This Where the Nonsense Turns to Makesense

..A large family working to perfect our sweet skills: Loving others, making an impact, parenting on purpose, living simply, and embracing sarcasm.

Sunday, October 11, 2009

In A Funk


After hearing my brother speak on what captivates us this morning at church, I feel like I have figured out what captivates me and keeps me from God: nothing. Not nothing as in nothing keeps me from God and I am the best Christian any of you will ever meet. More like the Great Nothing from The Never Ending Story. ATREYU!
I feel the weight on my shoulders, but I can't see it. When I try to exam it closely, it alludes me. Like one of those little gray spots you catch every once in awhile in your sight line. You see it, but you can't look directly at it. I can FEEL it, but I can't quite put my finger on what is keeping me feeling secluded. Sometimes people call this being in a funk. It's what I would call it. It's in everything I do. I feel floundering, which is insane, because I feel as though I have plenty to focus on and accomplish, but the second I try to grab hold of something and look it in the eye, it's gone again. I don't know what more to say about it.
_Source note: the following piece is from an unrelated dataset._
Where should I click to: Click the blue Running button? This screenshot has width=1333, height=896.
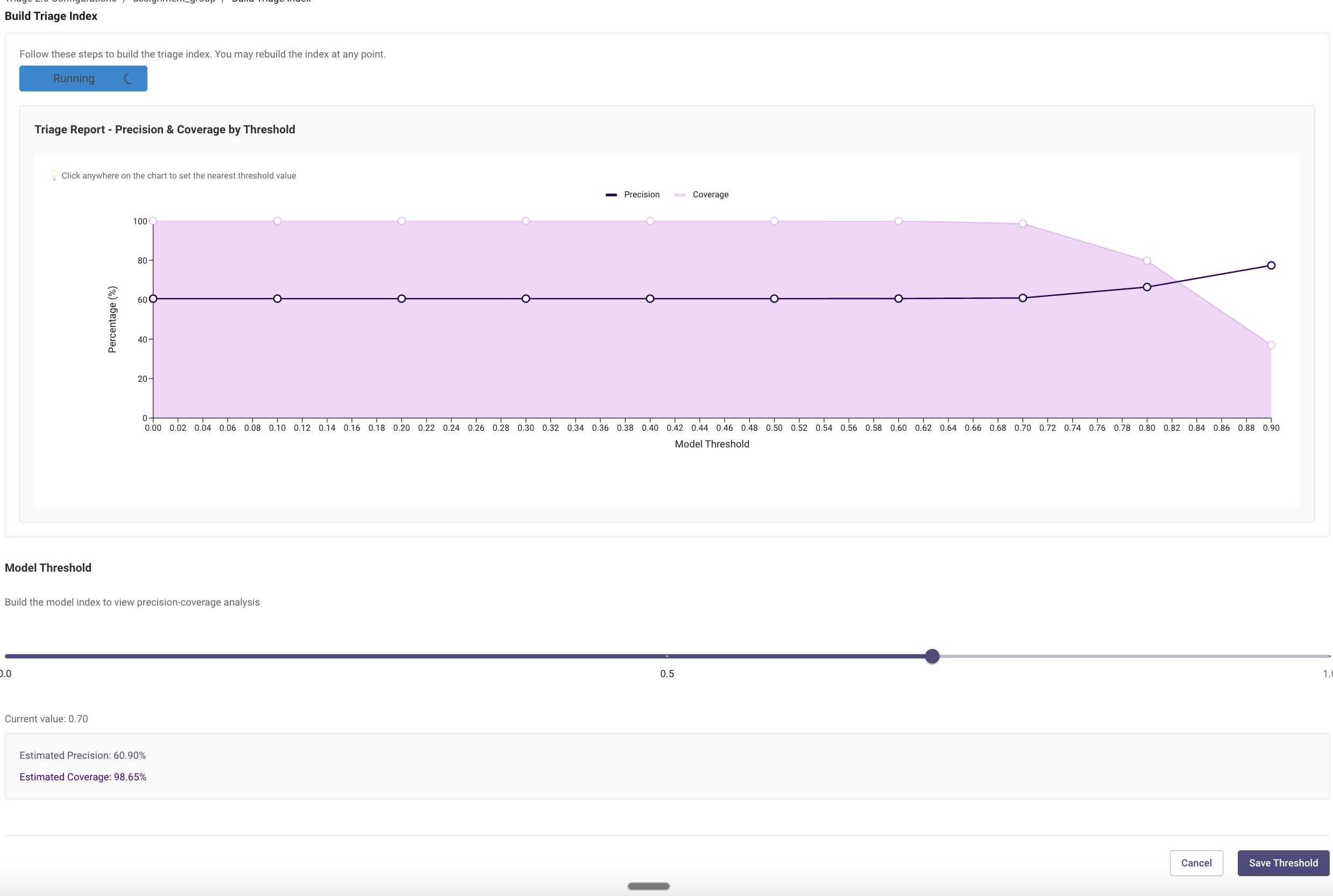(x=83, y=79)
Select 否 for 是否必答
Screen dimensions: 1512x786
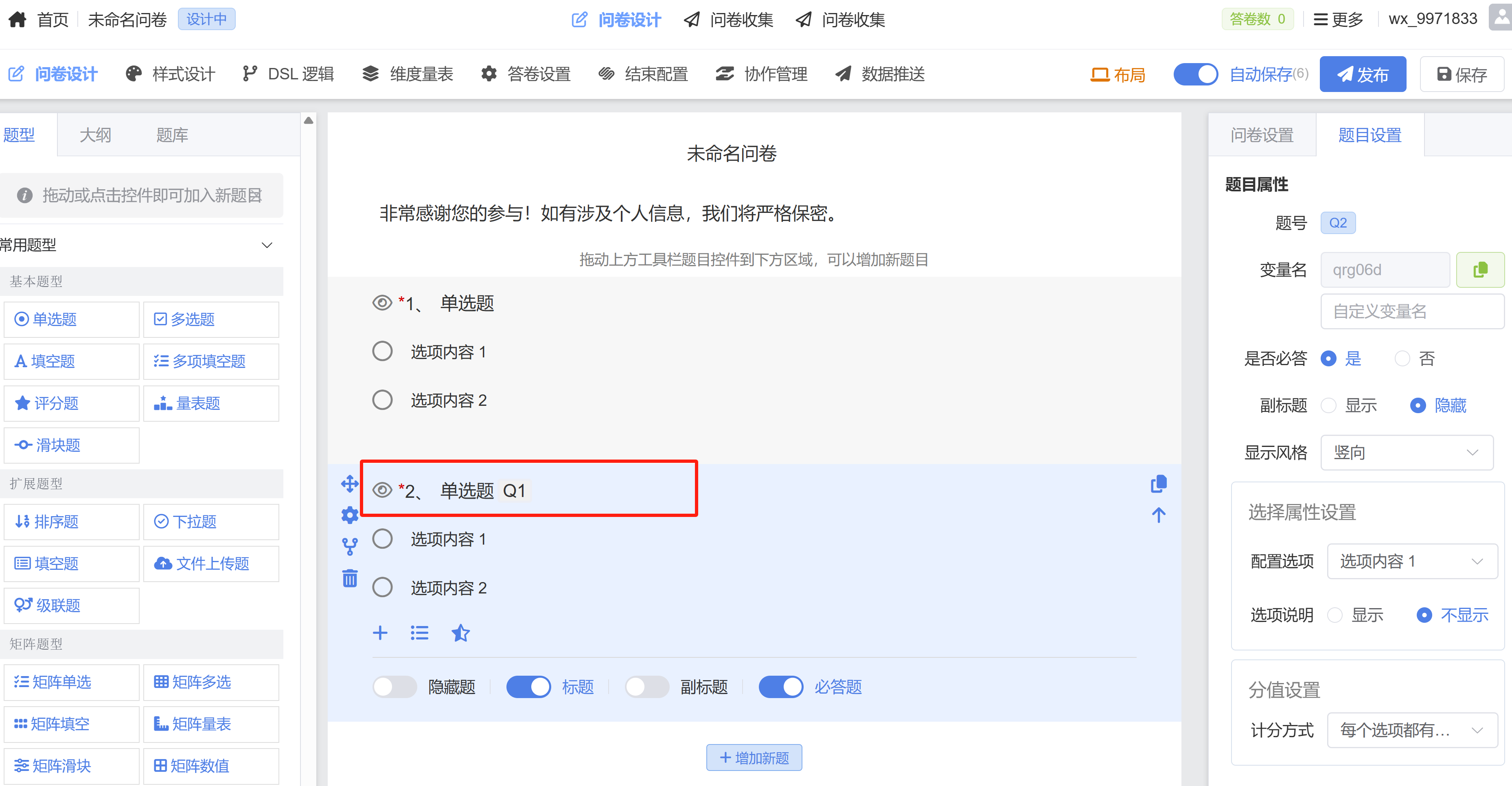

"Sometimes I wonder about my life. I lead a small life. Well, small, but valuable. And sometimes I wonder, do I do it because I like it, or because I haven't been brave? So much of what I see reminds me of something I read in a book, when shouldn't it be the other way around? I don't really want an answer. I just want to send this cosmic question out into the void. So good night, dear void."~Meg Ryan as Kathleen Kelly

1 comment:

No(dot dot)el said...

Great, great quote. I just love that movie. One of my all time favs and I just love you as well. Thanks for coming to be my friend at lunch the other day.